クローン人間誕生の事態に右京と神戸が激しくぶつかる
シーズン10「罪と罰」
放送日:2012年3月21日
脚本:輿水泰弘
犯人役:浅見 れいな
本作は“神戸尊の集大成”であると言える。
夫と幼い息子を事故で失った須賀茜。茜は自身の母親でバイオテクノロジー学の博士である嘉神郁子へ依頼し、息子のクローンを妊娠する事に成功する。しかし聖職者で茜の兄である隼斗はクローンに猛反対。
茜は兄を煩わしく思い殺害。第一発見者の郁子は娘の為に自身が殺したと警察へ出頭する。
特命係は捜査に取りかかり、真犯人が茜である事を突き止める。だが、ここで全ての真実を公表すれば出産予定の子供がクローンであることが世間に知られ、差別や偏見に晒されるのは避けられない。
神戸は真実を公表しようとする右京から茜を誘拐し、お腹の子供を殺すと右京を脅迫。神戸の覚悟を感じた右京は“相棒”を殺人犯にさせない為、初めて折れる。この杉下右京を挫いた功績は高く評価され、神戸は警察庁長官官房付へ異動となる。
私は「特命」「暴発」「罪と罰」この三本が“相棒”神戸尊のテーマだと考えている。
杉下右京と神戸尊が3年の歳月を経て衝突したり笑い合ったり互いを理解できるようになったからこそ、この物語が成立し得た。
最初は互いの考えを理解できずギスギス、あるいはチクリと言い合うだけだった2人が、互いの信念を理解した上で譲れないものを争うような関係になり、最後は相手の想いと覚悟を知った上でぶつかり合う。
“相棒”なのに争い対立するのかという意見もあるが、信頼しあっていても譲れない部分があるのが人間であり、そこで積み重ねられたドラマがあるから面白いのである。
最後に、神戸尊時代に公開された劇場版Ⅱのキャッチコピーは「あなたの正義を問う」であった。このキャッチコピーにもあるように神戸尊の『相棒』では事あるごとに正義を問われ続けた。

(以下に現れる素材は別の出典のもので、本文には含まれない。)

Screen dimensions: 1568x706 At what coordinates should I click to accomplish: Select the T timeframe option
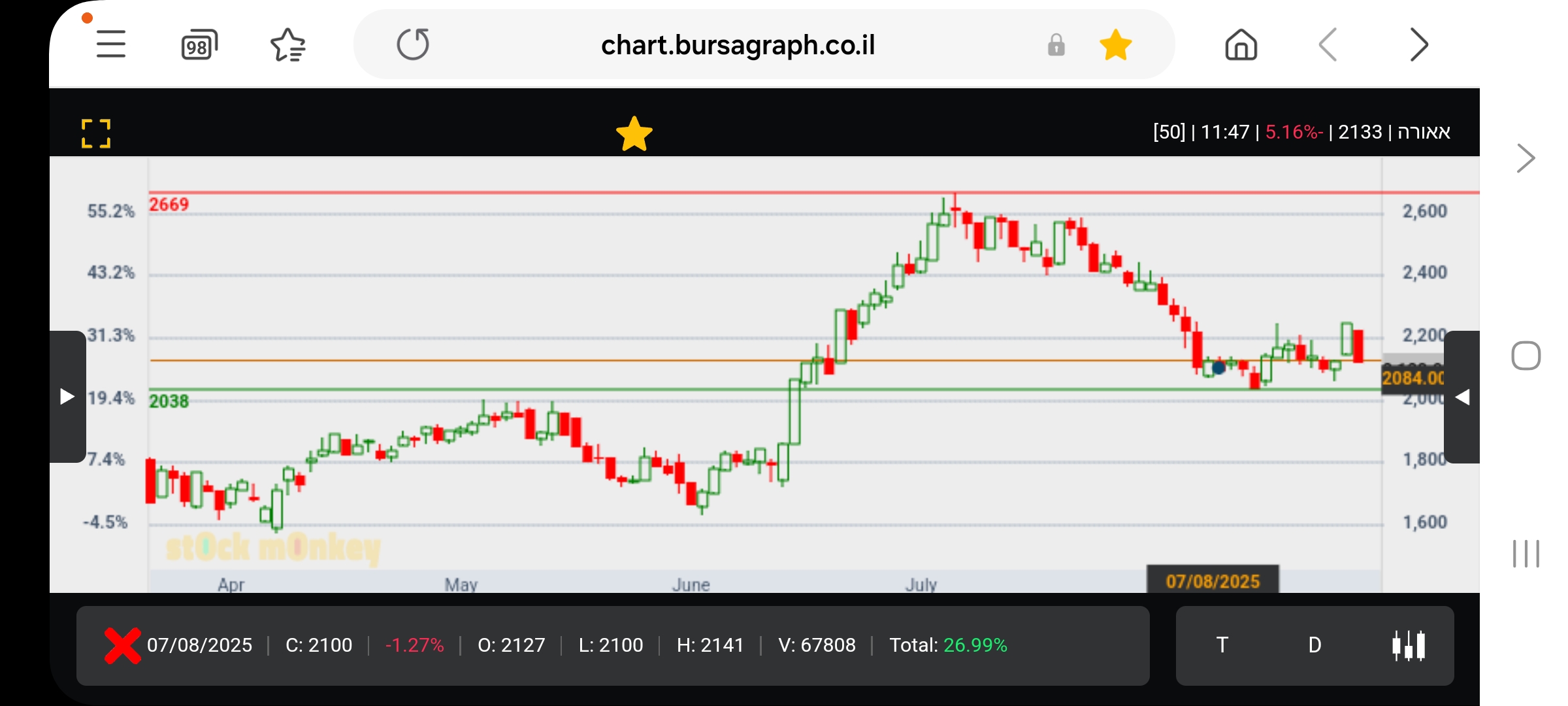pyautogui.click(x=1222, y=645)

また杉下右京の正義を正面切ってへし折るというのは先代の亀山薫や後任の甲斐享や冠城亘も成し得なかった。これを成し遂げた事はまさしく偉業と言っても差し支えない。神戸は現在も度々再登場をしているが、協力者としての立場が多い。
しかし個人的にはかつての小野田官房長のように右京とバチバチに互いの正義を巡り争ってほしいと思ってしまう。